Wo wollte ich sein? Mein Herz schrie nach seinen Armen, meine Hände wollten sich in seinen Haaren festkrallen, mein ganzer Körper sehnte sich nach ihm, seiner Nähe und der Geborgenheit, die nur er mir geben konnte. Und dann war da noch der Teil in mir, der nach etwas anderem verlangte, der nichts mehr wollte, als dass sich meine Reißzähne durch die pergamentartige Haut an Aros Hals bohrten. Ich schloss die Augen.

„Alice?“

„Ich liebe dich Japser, bitte vergiss das nicht.“ Dann legte ich auf.
 

Die Dunkelheit, von der ich es gewohnt war geschützt zu werden, würde mir nicht viel nützen, dass wusste ich. Dennoch behielt ich mein Tempo bei, ging langsam aber sicher auf die Einfahrt Volterras zu. Ich war bereits letzte Nacht hier gewesen ohne dass mich jemand bemerkt hatte. Mit etwas Glück würde es mir ein zweites Mal gelingen. Nein, es musste mir ein zweites Mal gelingen. Ich hatte alles genau geplant und wusste genau, dass es fatale Folgen haben würde, wenn es nicht so vonstatten ging, wie ich es wollte. Es war gefährlich, aber meine Verzweiflung trieb mich nun schon zum zweiten Mal hierher. Die nächtlichen Ausflüge in die alte Stadt in der sich der aufhielt, der nichts anderes als den Tod und einen ewigen Aufenthalt in der Hölle verdiente, sollte mir dabei helfen endlich zu entscheiden, was zu tun war, aber bis jetzt hatte ich keinen Erfolg gehabt.

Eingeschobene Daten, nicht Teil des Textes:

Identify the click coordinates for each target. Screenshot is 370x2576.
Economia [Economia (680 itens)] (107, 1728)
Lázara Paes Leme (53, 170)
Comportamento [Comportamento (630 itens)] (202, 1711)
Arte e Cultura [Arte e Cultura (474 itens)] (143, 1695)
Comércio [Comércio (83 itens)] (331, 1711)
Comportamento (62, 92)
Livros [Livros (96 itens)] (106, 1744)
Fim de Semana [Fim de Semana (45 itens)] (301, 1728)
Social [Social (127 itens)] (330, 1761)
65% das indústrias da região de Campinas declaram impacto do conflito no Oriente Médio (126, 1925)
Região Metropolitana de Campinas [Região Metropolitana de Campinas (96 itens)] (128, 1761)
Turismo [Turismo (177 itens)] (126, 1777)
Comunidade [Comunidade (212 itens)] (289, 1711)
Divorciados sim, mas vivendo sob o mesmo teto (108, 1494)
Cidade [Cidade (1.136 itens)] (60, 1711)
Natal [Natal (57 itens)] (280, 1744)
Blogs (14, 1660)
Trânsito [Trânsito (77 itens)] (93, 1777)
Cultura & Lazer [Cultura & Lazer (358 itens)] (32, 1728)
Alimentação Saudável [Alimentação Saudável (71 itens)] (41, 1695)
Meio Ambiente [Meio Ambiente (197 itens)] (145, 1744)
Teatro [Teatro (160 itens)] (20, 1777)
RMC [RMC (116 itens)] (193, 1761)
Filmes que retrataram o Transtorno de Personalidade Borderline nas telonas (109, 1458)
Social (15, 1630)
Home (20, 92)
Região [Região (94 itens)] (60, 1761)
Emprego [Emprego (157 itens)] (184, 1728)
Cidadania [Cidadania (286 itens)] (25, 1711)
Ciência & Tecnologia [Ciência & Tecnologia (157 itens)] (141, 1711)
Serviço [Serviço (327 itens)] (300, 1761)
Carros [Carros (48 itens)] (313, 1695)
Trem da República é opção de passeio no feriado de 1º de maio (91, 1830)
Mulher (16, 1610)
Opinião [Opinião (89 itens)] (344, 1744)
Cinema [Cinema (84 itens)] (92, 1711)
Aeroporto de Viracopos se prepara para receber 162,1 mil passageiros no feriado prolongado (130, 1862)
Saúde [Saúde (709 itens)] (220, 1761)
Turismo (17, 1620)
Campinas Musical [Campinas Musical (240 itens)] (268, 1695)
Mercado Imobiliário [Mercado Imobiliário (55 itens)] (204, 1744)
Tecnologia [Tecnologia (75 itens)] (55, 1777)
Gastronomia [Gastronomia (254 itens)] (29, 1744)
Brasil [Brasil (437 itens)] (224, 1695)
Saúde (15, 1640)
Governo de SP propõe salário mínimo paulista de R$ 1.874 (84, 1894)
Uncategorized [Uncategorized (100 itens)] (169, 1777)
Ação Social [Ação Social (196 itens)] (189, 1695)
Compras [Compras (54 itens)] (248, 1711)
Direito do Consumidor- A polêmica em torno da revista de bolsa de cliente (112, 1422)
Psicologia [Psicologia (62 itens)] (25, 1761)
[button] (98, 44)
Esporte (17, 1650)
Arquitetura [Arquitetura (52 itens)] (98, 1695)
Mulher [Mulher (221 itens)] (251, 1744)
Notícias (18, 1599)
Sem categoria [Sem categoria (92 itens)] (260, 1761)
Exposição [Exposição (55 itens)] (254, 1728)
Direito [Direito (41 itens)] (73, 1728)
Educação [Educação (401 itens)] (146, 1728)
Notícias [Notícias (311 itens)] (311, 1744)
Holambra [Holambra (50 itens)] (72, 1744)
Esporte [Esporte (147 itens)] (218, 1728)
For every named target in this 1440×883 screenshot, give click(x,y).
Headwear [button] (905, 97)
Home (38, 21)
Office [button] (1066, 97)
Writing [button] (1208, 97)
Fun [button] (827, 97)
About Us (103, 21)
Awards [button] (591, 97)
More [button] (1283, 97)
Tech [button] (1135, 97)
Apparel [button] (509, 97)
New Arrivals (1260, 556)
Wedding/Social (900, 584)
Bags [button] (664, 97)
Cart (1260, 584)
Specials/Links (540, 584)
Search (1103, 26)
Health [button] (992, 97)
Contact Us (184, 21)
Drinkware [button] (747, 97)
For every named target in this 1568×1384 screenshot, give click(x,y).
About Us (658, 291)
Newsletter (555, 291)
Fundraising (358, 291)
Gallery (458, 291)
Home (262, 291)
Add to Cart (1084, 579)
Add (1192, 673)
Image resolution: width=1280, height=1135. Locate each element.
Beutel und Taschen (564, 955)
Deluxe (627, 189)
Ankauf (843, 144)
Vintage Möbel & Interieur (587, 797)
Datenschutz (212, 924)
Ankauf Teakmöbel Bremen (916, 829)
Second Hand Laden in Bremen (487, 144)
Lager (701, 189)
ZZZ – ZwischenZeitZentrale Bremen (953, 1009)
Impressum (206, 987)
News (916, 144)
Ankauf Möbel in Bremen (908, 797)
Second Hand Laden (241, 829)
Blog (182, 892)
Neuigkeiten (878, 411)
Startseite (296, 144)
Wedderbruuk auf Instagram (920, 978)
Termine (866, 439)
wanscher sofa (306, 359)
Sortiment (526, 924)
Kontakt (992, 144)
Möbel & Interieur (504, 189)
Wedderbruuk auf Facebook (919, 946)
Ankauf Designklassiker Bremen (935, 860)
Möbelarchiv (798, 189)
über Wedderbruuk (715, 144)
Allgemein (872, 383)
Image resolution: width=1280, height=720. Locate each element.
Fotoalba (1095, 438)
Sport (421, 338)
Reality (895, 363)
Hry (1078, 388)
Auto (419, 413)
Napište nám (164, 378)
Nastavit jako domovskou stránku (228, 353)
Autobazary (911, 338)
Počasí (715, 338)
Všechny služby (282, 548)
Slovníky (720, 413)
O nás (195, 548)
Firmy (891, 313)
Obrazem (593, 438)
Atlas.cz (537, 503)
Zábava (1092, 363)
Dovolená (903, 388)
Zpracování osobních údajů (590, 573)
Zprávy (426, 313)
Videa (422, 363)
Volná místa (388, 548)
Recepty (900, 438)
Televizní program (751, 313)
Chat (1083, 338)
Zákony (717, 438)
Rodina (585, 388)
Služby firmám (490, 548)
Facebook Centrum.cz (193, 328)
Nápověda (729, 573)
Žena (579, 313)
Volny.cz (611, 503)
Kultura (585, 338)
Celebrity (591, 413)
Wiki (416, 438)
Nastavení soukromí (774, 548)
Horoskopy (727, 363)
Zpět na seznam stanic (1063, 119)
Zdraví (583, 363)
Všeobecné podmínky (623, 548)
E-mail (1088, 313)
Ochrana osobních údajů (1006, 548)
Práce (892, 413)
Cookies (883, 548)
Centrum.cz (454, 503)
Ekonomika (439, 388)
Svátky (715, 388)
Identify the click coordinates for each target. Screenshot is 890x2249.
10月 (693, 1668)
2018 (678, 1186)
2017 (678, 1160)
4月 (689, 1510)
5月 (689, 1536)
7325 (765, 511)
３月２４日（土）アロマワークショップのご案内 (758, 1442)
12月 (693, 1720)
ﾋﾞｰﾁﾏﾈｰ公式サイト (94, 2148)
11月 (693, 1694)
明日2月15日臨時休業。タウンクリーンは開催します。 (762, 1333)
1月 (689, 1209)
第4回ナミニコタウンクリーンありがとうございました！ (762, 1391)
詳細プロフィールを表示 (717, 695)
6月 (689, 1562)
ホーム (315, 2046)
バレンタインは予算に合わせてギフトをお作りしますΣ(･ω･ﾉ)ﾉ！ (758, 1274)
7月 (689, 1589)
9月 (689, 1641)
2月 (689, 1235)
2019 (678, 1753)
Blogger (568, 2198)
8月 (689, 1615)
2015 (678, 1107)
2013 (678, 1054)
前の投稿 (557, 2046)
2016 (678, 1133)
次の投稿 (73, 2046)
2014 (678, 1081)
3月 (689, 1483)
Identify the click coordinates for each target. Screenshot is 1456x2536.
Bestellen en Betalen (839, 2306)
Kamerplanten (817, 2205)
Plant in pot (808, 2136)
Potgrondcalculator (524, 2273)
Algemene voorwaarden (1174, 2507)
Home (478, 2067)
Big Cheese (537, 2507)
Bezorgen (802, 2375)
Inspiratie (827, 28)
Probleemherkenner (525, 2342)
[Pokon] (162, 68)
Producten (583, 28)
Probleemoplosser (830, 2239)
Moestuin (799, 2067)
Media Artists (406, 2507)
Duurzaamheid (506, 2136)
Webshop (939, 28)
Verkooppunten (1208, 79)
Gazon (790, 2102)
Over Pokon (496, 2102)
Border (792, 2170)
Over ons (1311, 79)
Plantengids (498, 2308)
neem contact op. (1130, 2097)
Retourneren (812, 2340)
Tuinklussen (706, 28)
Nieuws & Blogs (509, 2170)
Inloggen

Mein langer Rock, der für diese Gegend üblich war, schleifte über den Boden und wippte hin und her, während ich weiter vorwärts ging. Er war nicht gerade das geeignetste Kleidungsstück zum kämpfen, aber ich hatte nicht vor es so weit kommen zu lassen. Würde es dennoch passieren, hatte ich ohnehin keine Chance.

Meine Schritte hallten von den Wänden der teils sehr eng beieinander stehenden Häuser wieder und ich behielt meine Umgebung wachsam im Auge. Es war nahezu unglaublich, aber es schien tatsächlich so, als wenn der Garde meine Anwesenheit nicht auffiel. Bei meinem ersten Ausflug hatte ich dieser Tatsache keinerlei Beachtung geschenkt, aber inzwischen kam es mir merkwürdig vor.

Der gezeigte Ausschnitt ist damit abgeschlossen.